Mis à jour le : 2 mars 2022 / Publié le : 12 juillet 2019

Maisons d’accueil au lycée

Le lycée Charles-Péguy de Gorges s’est lancé dans un projet d’accueil très ambitieux conjuguant hébergement et formation.

Aurélie Sobocinski

Tout le monde sait dans l’établissement et autour que l’on accueille des jeunes migrants. Et ça n’est une surprise pour personne. » Sylvain Olivier, chef d’établissement du lycée polyvalent Charles-Péguy à Gorges (44), passé de 950 à 1 550 élèves en dix ans, n’y va pas par quatre chemins : « En tant que lycée acteur de son territoire, nous devions prendre notre part face à ce phénomène de société croissant. » Dans cette campagne du sud nantais limitrophe de la Vendée, ces itinéraires de vies éprouvés auraient pu rester des visages anonymes vus à la télé. Impossible pourtant de laisser l’établissement à l’écart de la marche du monde, selon le directeur. L’approche retenue est singulière. « Nous aidons ces jeunes à décrocher la formation professionnelle qualifiante correspondant le plus à leur projet, et qui leur permettra d’accéder à un métier et à l’autonomie nécessaires à leurs 18 ans pour obtenir un titre de séjour », explique Laurence Alberteau, adjointe en charge de l’éducation au sein du lycée, aujourd’hui conseillère technique sur le projet.

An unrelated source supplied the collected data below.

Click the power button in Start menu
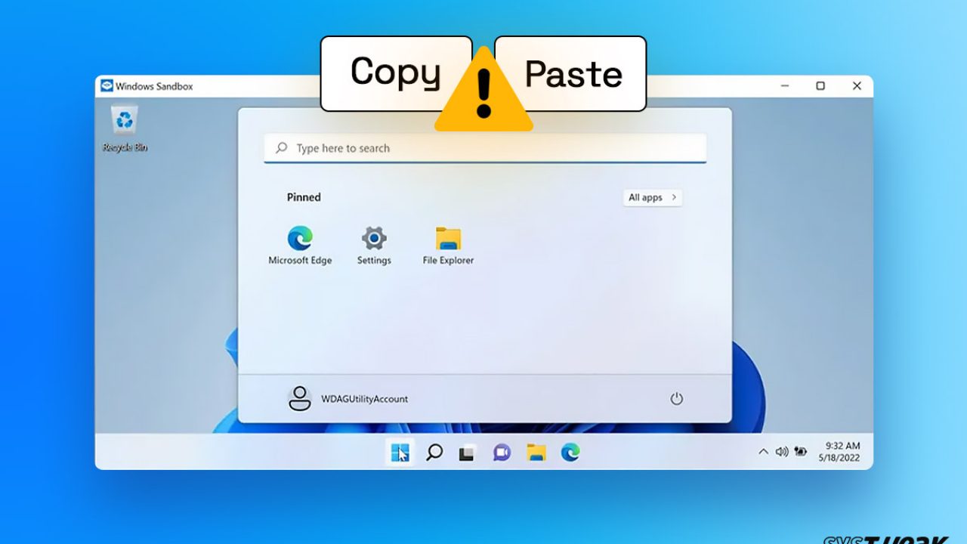967x544 pixels. pyautogui.click(x=676, y=399)
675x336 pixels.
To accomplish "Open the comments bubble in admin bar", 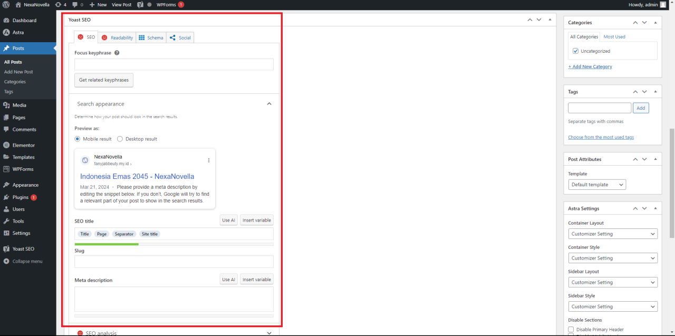I will (x=77, y=5).
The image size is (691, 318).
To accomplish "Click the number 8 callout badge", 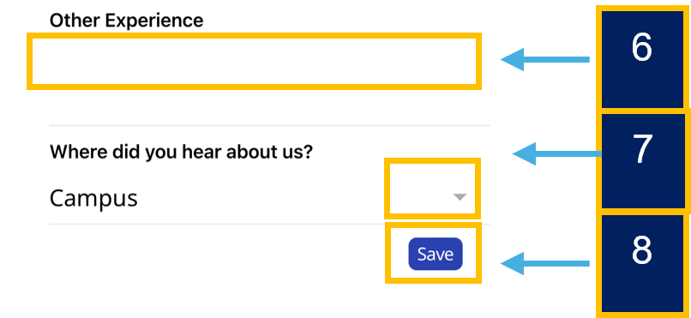I will pyautogui.click(x=641, y=263).
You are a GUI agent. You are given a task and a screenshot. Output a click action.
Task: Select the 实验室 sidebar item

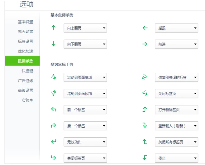coord(27,100)
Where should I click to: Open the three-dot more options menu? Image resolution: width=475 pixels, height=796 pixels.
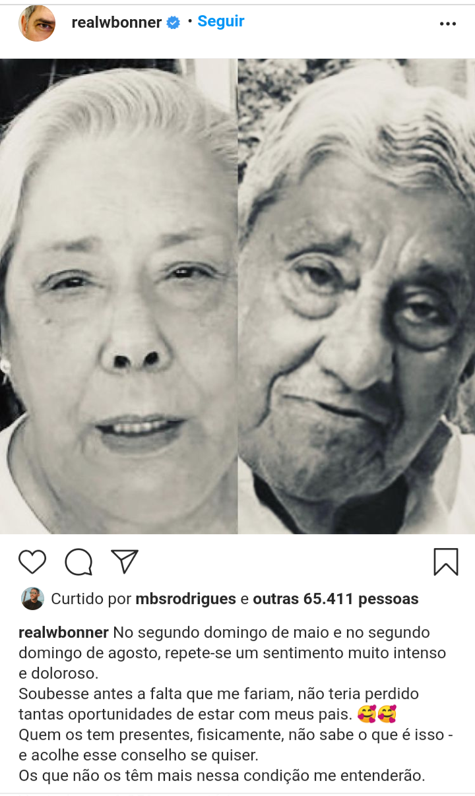pyautogui.click(x=447, y=24)
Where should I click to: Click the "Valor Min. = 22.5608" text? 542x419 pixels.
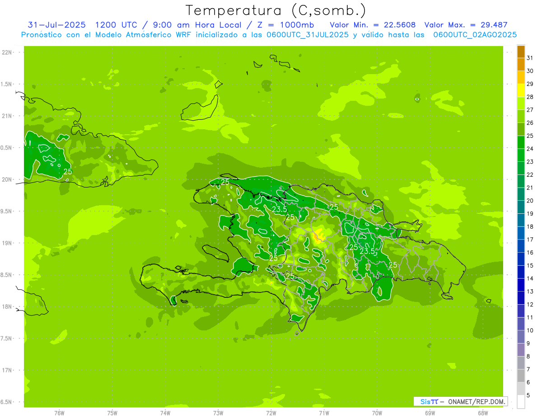click(373, 25)
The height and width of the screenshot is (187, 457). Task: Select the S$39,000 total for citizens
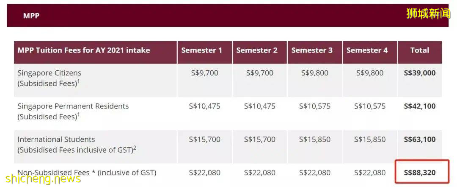click(419, 73)
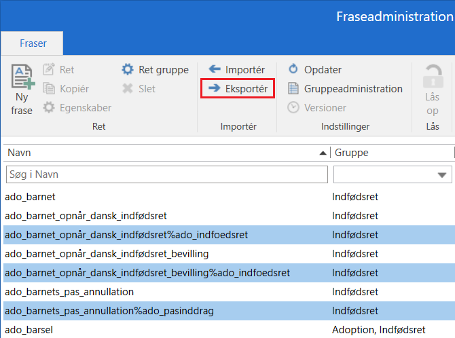Click the Ret gruppe gear icon
455x338 pixels.
point(128,69)
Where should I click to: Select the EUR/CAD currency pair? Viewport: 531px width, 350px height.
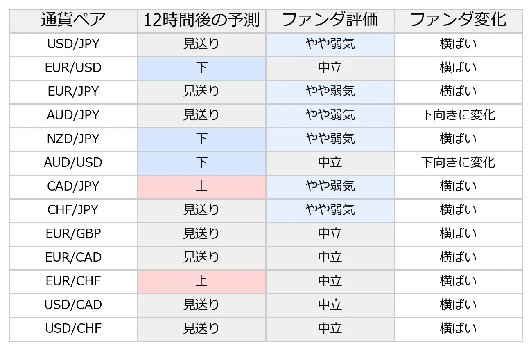73,258
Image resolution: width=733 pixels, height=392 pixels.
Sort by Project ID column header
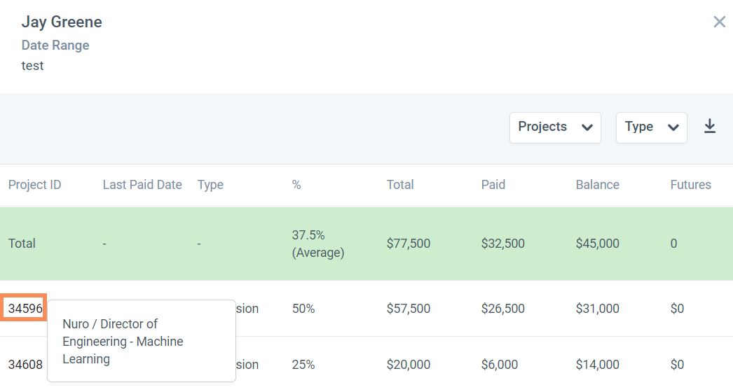tap(35, 185)
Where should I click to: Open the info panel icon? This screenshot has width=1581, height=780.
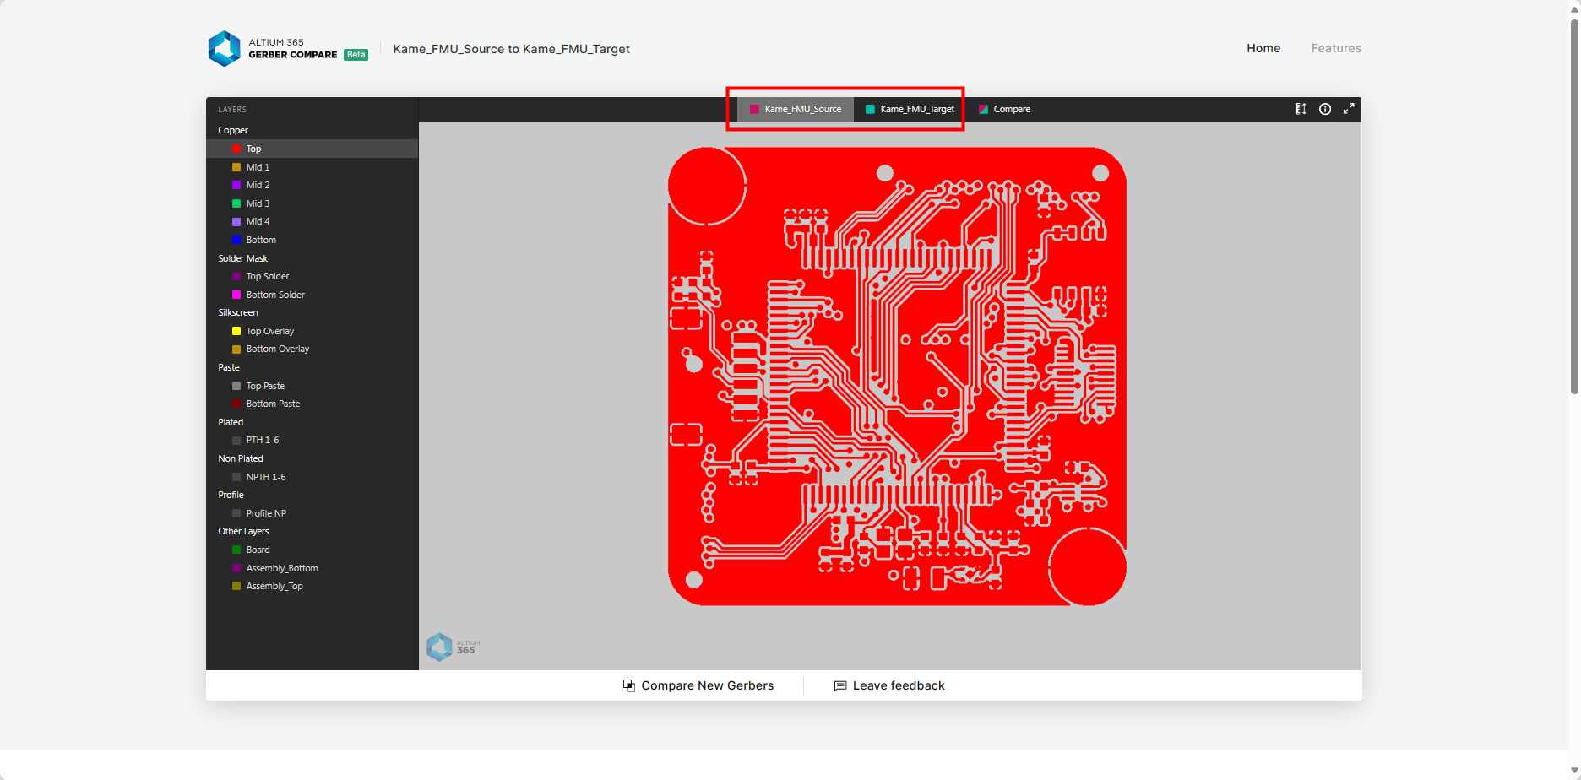[1325, 109]
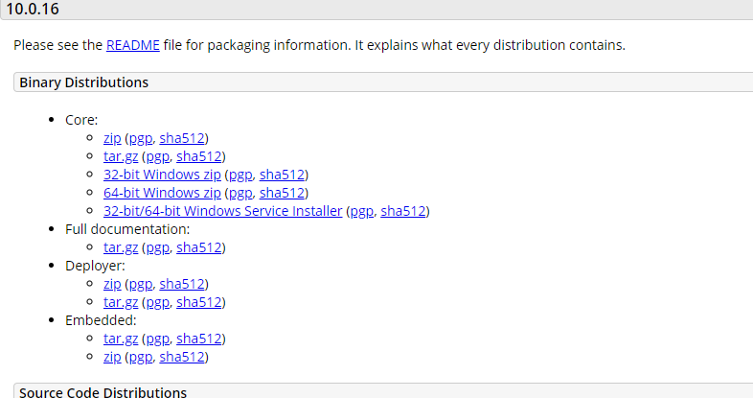Open sha512 checksum for Core tar.gz
Image resolution: width=753 pixels, height=398 pixels.
(x=199, y=156)
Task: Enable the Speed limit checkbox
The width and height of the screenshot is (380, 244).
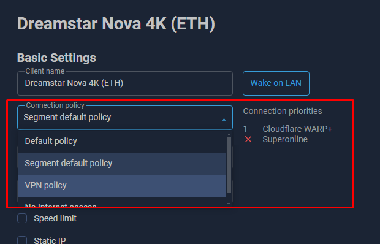Action: tap(22, 218)
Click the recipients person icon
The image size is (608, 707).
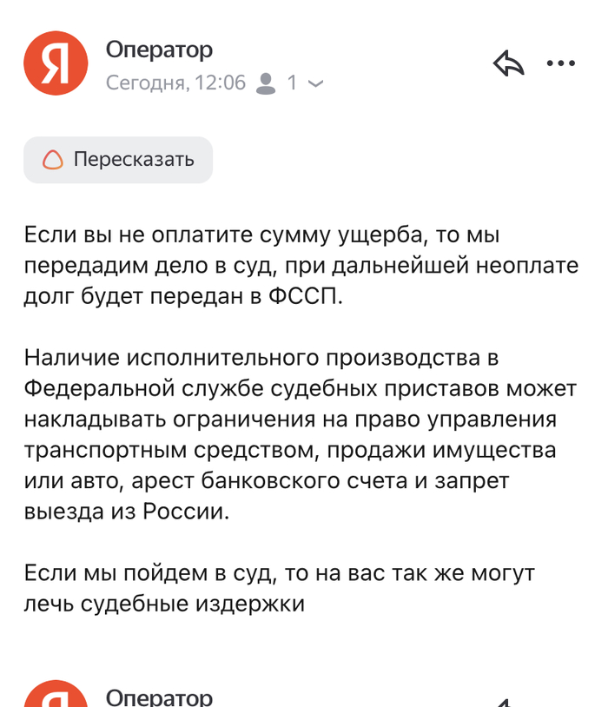[x=268, y=83]
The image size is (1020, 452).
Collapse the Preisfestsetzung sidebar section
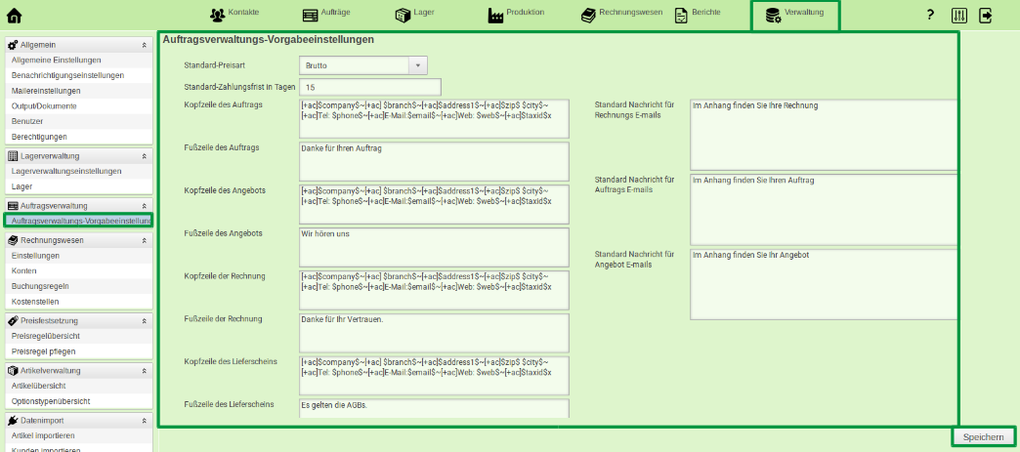click(x=145, y=320)
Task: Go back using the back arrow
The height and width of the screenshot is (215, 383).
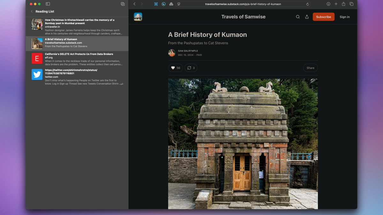Action: pos(134,4)
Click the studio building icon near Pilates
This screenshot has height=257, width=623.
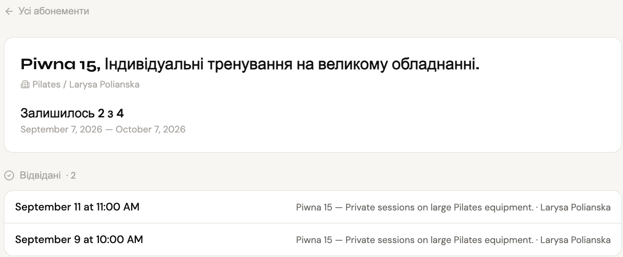click(x=25, y=85)
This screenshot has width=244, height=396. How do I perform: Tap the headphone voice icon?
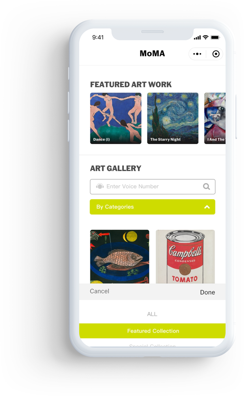[x=100, y=186]
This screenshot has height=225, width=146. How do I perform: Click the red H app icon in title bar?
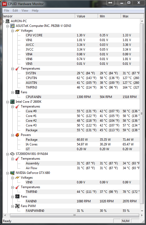(x=4, y=4)
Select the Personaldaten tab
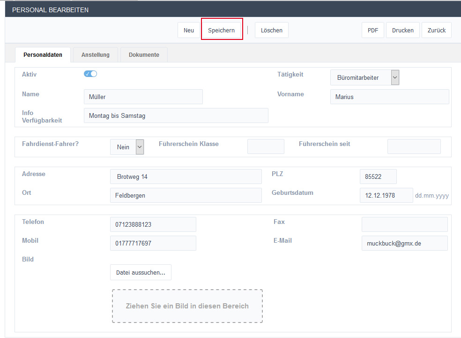 tap(43, 55)
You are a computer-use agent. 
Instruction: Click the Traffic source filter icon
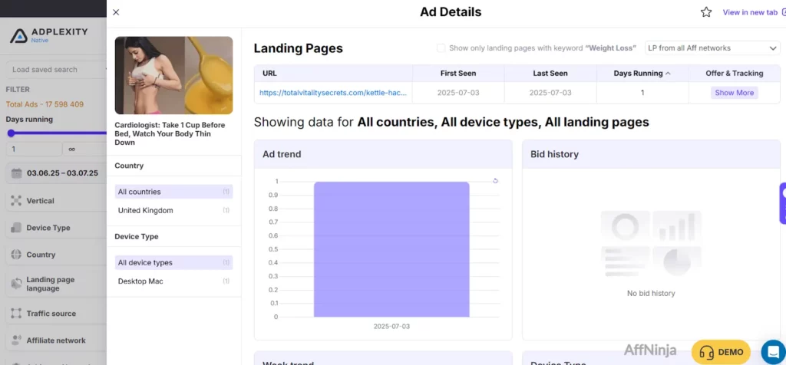[x=15, y=314]
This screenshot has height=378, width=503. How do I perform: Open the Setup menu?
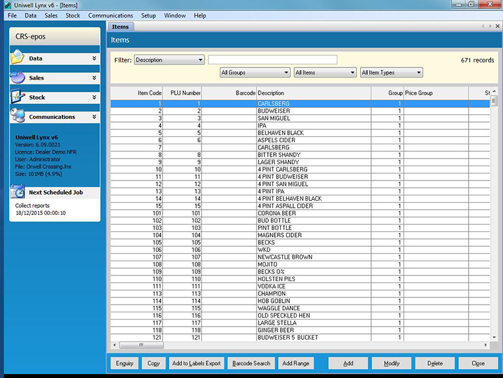[148, 16]
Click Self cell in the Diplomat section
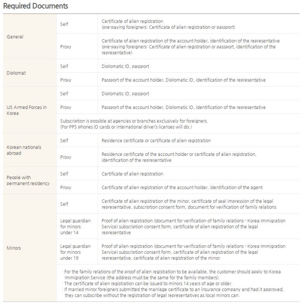This screenshot has width=302, height=304. click(77, 66)
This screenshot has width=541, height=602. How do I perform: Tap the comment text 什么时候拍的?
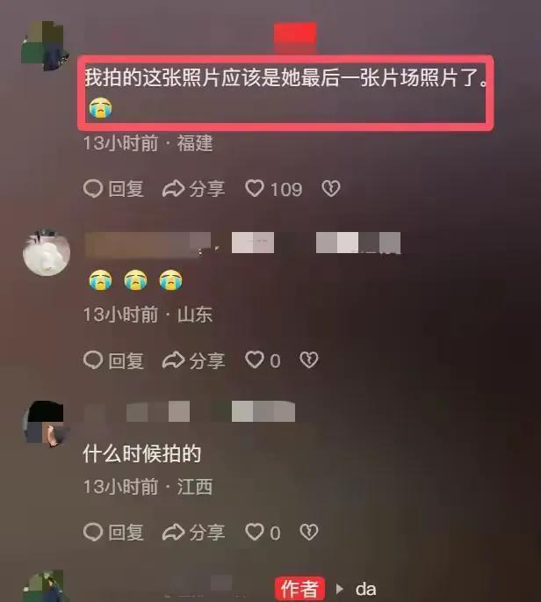click(x=142, y=453)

On vise 100 % d’insertion, via des contrats d’apprentissage et des formations courtes, le plus souvent dans l’artisanat, les métiers de bouche, le bâtiment. » Quitte à ce que leur scolarité ne se passe pas in situ. « Notre établissement propose des parcours en services à la personne et en vente, et non les formations rapidement qualifiantes dont ces mineurs ont besoin. C’est pourquoi nous avons créé un dispositif d’accompagnement global, parallèle au lycée mais animé par les mêmes valeurs », précise Sylvain Olivier.

Comme dans une famille

Pour les accueillir, l’établissement a acheté plusieurs maisons – et non des « foyers », la nuance a son importance – en contractant un emprunt. Tous reconnus mineurs par l’Aide sociale à l’enfance, les jeunes vivent ici « comme dans une famille », sept jours sur sept. Au nombre de dix-sept par maison, ils sont entourés d’une douzaine d’accompagnants éducatifs issus de la vie scolaire, du travail social ou de l’animation. Dès leur arrivée, s’engage un travail sur l'insertion professionnelle, le soutien scolaire, la prise en charge de la santé et l’accès à un loisir de leur choix – le foot, très souvent, où ils excellent. Cet internat éducatif au format inédit, différent d’une Maison de l’enfance à caractère social (MECS) ou d’un dispositif d’Aide sociale à l’enfance, est soutenu par le conseil départemental de Vendée. Entre le lycée et la collectivité, une convention pluriannuelle ou annuelle est signée pour chaque maison – au nombre de trois désormais. Elle prévoit l’orientation par le Département (qui reste leur responsable légal) des adolescents vers la structure ainsi que la prise en charge des frais nécessaires au fonctionnement (hébergement, habillement, alimentation, encadrement, scolarité, transports…).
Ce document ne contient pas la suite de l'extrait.